One usage of postprocessors is to be able to develop with local LLM models, which are very slow on large context lengths.

Here we see an example of using a reranker and an optimizer which reduces the node length.

In [1]:
from llama_index import VectorStoreIndex, SimpleDirectoryReader

In [2]:
# load documents
documents = SimpleDirectoryReader("../data/paul_graham").load_data()

We set the service context to use the local:cpu llm predictor and set it to be the global default

In [3]:
from llama_index import ServiceContext, set_global_service_context

ctx = ServiceContext.from_defaults(embed_model="local", llm_predictor="local")
set_global_service_context(ctx)

  from .autonotebook import tqdm as notebook_tqdm
llama.cpp: loading model from /home/jonch/.cache/llama_index/models/llama-2-13b/ggml-model-q4_0.bin
llama_model_load_internal: format     = ggjt v3 (latest)
llama_model_load_internal: n_vocab    = 32000
llama_model_load_internal: n_ctx      = 4096
llama_model_load_internal: n_embd     = 5120
llama_model_load_internal: n_mult     = 256
llama_model_load_internal: n_head     = 40
llama_model_load_internal: n_layer    = 40
llama_model_load_internal: n_rot      = 128
llama_model_load_internal: freq_base  = 10000.0
llama_model_load_internal: freq_scale = 1
llama_model_load_internal: ftype      = 2 (mostly Q4_0)
llama_model_load_internal: n_ff       = 13824
llama_model_load_internal: model size = 13B
llama_model_load_internal: ggml ctx size =    0.09 MB
llama_model_load_internal: mem required  = 9132.71 MB (+ 1608.00 MB per state)

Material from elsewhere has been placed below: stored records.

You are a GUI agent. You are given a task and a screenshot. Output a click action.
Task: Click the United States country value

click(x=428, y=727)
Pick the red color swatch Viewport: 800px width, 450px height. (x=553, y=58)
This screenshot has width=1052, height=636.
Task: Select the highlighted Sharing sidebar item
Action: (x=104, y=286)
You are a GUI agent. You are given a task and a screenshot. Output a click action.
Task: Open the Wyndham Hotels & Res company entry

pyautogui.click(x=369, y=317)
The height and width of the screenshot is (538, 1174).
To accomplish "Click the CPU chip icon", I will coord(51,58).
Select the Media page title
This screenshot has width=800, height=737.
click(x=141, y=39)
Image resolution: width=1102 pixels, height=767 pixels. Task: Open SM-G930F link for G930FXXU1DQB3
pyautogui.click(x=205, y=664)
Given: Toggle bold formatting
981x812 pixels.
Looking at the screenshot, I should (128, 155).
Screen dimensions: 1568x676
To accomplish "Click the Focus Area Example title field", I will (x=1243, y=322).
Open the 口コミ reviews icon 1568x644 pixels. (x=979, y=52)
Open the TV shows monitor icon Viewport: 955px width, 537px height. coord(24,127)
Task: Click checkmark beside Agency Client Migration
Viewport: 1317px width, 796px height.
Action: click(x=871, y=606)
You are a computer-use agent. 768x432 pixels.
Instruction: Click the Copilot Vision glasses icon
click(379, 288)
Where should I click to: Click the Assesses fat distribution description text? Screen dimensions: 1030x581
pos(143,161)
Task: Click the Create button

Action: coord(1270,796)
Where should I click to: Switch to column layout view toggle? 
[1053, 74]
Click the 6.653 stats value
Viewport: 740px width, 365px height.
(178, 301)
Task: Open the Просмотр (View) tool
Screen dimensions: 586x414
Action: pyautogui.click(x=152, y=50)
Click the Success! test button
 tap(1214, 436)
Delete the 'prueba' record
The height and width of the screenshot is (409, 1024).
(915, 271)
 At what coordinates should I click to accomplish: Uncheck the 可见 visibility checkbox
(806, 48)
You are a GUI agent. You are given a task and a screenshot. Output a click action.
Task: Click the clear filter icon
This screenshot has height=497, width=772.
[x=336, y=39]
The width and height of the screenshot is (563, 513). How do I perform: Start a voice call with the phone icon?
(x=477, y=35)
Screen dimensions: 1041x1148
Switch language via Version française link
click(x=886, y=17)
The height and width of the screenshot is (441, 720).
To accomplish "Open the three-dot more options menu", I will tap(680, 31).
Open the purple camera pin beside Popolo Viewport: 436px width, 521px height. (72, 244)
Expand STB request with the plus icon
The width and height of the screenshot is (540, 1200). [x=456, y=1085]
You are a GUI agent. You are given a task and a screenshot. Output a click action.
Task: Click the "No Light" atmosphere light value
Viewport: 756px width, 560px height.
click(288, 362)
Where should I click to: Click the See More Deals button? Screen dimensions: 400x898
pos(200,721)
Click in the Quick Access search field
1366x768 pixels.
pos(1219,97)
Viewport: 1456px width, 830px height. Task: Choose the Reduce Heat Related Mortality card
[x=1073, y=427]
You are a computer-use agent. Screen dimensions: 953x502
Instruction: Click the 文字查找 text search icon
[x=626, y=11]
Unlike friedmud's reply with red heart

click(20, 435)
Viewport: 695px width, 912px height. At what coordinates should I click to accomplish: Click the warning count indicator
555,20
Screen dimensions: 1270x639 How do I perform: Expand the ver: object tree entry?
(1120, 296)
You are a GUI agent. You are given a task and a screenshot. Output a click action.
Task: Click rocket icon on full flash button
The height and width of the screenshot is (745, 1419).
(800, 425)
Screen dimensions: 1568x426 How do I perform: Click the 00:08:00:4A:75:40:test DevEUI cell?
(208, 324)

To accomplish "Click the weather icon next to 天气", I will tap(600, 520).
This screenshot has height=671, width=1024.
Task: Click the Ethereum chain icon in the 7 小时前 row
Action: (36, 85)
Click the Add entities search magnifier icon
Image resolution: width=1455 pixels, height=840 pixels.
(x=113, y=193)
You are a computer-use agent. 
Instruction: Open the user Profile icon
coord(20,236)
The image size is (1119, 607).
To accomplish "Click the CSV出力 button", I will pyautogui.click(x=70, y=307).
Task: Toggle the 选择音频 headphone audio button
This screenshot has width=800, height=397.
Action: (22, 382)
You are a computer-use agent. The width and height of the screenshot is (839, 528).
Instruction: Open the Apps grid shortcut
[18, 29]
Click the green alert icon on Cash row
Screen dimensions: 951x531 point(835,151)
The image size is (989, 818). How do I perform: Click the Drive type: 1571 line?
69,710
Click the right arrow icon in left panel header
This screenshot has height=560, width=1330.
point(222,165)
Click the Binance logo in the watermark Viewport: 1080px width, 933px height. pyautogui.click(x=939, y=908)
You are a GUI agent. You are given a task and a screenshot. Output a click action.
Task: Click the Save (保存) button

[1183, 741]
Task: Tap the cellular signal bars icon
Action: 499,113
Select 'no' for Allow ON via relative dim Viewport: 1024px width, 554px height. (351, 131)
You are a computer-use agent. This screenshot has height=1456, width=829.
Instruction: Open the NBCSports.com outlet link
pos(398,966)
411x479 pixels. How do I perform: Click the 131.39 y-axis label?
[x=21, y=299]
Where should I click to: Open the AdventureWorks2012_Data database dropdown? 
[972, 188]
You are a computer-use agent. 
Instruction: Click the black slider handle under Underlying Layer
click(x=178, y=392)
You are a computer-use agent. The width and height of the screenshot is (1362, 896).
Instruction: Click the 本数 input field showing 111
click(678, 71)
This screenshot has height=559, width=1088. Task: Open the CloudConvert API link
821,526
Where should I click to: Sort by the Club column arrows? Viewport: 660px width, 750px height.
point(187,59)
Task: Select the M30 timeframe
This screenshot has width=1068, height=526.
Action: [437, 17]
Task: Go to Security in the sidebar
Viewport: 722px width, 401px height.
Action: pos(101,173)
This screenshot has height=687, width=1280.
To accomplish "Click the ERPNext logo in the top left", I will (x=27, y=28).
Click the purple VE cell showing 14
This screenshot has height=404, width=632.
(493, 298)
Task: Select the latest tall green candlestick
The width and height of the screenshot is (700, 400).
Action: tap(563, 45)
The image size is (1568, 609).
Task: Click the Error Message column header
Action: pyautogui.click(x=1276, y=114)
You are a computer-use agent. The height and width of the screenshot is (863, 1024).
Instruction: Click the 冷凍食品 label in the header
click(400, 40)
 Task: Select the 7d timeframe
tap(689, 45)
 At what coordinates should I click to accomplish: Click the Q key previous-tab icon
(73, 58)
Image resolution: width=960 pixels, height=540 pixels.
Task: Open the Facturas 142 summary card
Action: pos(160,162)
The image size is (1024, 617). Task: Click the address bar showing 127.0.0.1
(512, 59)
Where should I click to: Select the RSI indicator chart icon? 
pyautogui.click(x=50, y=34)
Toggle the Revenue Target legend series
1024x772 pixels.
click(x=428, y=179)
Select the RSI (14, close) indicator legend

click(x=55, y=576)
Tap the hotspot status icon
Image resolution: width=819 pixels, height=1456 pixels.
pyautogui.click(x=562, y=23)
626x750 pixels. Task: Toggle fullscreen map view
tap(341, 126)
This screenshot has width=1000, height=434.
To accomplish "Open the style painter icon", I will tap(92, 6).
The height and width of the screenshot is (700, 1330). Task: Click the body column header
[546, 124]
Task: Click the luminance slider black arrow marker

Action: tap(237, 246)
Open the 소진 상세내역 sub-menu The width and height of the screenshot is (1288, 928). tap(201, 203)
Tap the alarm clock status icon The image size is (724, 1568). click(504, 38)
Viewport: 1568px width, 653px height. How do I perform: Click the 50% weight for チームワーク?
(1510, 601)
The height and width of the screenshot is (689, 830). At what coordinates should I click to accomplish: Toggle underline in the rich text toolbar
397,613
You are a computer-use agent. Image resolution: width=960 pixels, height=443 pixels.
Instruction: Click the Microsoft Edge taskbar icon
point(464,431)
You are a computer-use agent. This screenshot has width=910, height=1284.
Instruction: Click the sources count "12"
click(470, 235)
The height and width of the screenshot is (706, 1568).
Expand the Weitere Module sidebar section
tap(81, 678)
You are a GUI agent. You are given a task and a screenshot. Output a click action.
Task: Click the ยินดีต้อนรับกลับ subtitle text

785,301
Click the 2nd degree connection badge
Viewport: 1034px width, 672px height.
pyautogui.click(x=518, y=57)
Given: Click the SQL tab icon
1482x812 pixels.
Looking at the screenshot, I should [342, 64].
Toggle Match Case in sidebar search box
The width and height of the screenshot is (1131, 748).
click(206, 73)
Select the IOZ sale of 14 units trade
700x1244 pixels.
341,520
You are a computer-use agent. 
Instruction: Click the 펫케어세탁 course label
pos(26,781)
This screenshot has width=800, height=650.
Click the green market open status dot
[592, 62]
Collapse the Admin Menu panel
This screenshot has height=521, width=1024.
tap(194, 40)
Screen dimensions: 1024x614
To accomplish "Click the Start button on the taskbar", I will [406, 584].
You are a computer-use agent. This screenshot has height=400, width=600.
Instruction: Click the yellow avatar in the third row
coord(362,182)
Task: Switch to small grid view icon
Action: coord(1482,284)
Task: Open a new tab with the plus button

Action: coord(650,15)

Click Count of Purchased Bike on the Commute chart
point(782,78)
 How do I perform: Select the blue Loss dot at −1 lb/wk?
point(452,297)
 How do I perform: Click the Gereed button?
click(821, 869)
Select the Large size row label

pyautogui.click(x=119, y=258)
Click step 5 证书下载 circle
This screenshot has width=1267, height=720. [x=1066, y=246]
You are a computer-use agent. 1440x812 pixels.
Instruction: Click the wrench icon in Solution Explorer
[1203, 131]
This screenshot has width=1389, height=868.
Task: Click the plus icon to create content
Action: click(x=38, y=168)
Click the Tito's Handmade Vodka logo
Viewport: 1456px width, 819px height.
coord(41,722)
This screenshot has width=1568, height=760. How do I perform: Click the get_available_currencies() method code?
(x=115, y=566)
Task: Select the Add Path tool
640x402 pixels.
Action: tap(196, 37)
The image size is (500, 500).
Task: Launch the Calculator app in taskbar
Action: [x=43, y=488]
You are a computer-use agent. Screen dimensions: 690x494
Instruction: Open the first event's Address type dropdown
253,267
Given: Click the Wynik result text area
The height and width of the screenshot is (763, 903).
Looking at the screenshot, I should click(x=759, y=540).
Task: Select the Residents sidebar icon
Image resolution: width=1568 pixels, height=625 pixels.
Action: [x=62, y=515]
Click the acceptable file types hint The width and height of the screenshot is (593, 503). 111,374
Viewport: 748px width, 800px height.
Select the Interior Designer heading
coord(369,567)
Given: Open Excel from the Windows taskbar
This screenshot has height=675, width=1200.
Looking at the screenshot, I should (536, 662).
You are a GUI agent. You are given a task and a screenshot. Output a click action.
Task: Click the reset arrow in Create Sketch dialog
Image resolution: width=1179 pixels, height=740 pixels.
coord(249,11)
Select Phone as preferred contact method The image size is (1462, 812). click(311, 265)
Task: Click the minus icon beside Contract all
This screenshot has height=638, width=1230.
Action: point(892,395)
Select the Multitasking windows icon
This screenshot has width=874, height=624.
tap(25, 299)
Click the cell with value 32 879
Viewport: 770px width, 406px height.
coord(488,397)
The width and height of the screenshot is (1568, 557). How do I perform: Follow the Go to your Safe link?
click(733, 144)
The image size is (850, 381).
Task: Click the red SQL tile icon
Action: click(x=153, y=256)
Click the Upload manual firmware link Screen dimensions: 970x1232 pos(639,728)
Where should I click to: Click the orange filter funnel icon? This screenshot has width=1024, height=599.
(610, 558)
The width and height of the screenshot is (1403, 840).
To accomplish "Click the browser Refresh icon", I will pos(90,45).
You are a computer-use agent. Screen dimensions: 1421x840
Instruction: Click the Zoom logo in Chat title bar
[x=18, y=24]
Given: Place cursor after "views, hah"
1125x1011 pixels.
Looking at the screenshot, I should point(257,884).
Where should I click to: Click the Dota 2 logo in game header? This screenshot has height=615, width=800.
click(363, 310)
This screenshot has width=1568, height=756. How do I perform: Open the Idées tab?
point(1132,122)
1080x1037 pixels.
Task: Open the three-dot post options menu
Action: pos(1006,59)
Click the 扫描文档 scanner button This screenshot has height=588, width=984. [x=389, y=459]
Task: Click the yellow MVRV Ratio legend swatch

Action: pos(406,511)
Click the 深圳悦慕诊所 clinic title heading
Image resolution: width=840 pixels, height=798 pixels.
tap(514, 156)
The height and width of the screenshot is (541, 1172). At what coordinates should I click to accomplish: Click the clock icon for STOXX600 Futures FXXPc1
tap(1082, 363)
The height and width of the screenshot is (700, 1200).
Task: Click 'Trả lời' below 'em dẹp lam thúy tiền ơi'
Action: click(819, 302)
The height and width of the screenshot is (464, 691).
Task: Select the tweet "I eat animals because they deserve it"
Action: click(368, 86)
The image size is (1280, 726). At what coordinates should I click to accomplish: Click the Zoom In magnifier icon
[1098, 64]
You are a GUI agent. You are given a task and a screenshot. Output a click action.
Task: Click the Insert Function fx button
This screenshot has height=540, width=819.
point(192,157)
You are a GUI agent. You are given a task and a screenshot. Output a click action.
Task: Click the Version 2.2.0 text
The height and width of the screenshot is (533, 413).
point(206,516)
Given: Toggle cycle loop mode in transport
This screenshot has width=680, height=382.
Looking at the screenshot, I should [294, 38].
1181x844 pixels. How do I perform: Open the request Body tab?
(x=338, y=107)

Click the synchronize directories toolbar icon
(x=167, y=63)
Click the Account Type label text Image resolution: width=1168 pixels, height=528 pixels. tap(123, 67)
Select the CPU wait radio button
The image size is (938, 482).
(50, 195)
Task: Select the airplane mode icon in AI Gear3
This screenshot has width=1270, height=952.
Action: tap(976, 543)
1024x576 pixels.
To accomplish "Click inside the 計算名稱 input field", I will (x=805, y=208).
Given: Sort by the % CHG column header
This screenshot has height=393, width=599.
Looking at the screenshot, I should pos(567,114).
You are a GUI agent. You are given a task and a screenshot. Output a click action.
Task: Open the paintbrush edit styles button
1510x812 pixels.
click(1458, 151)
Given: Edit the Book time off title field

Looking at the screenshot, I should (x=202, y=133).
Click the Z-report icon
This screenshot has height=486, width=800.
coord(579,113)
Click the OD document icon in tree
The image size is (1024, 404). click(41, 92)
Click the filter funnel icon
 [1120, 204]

LLM metadata: context_window=4096 num_output=256 is_chat_model=False


llama_new_context_with_model: kv self size  = 3200.00 MB
AVX = 1 | AVX2 = 1 | AVX512 = 0 | AVX512_VBMI = 0 | AVX512_VNNI = 0 | FMA = 1 | NEON = 0 | ARM_FMA = 0 | F16C = 1 | FP16_VA = 0 | WASM_SIMD = 0 | BLAS = 0 | SSE3 = 1 | VSX = 0 | 


In [4]:
# build index
index = VectorStoreIndex.from_documents(documents=documents)

In [5]:
from llama_index.indices.postprocessor import (
    SentenceTransformerRerank,
    SentenceEmbeddingOptimizer,
)

rerank = SentenceTransformerRerank(
    model="cross-encoder/ms-marco-MiniLM-L-2-v2", top_n=2
)
optimizer = SentenceEmbeddingOptimizer(
    embed_model=ctx.embed_model, percentile_cutoff=0.1
)

In [6]:
query_engine = index.as_query_engine(
    similarity_top_k=10, node_postprocessors=[rerank, optimizer]
)

In [7]:
response = query_engine.query(
    "Why did the author think his choice of art schools would be good?",
)


llama_print_timings:        load time =  1375.62 ms
llama_print_timings:      sample time =    91.30 ms /   127 runs   (    0.72 ms per token,  1391.00 tokens per second)
llama_print_timings: prompt eval time = 47405.29 ms /   256 tokens (  185.18 ms per token,     5.40 tokens per second)
llama_print_timings:        eval time = 30955.60 ms /   126 runs   (  245.68 ms per token,     4.07 tokens per second)
llama_print_timings:       total time = 78855.56 ms


In [8]:
print(response)

In my understanding, the author thought that attending Accademia di Belli Arti in Florence would be a good choice because:
1. It is the oldest art school, which suggests a long history of teaching and producing successful artists.
2. The faculty and students had a "nicest people" reputation, which could provide a supportive and nurturing environment for the author's artistic growth.
3. The arrangement between the faculty and students, where no teaching or learning was required, might allow the author to focus solely on creating art without feeling pressured by academic expectations.


In [9]:
print(response.get_formatted_sources(length=-1))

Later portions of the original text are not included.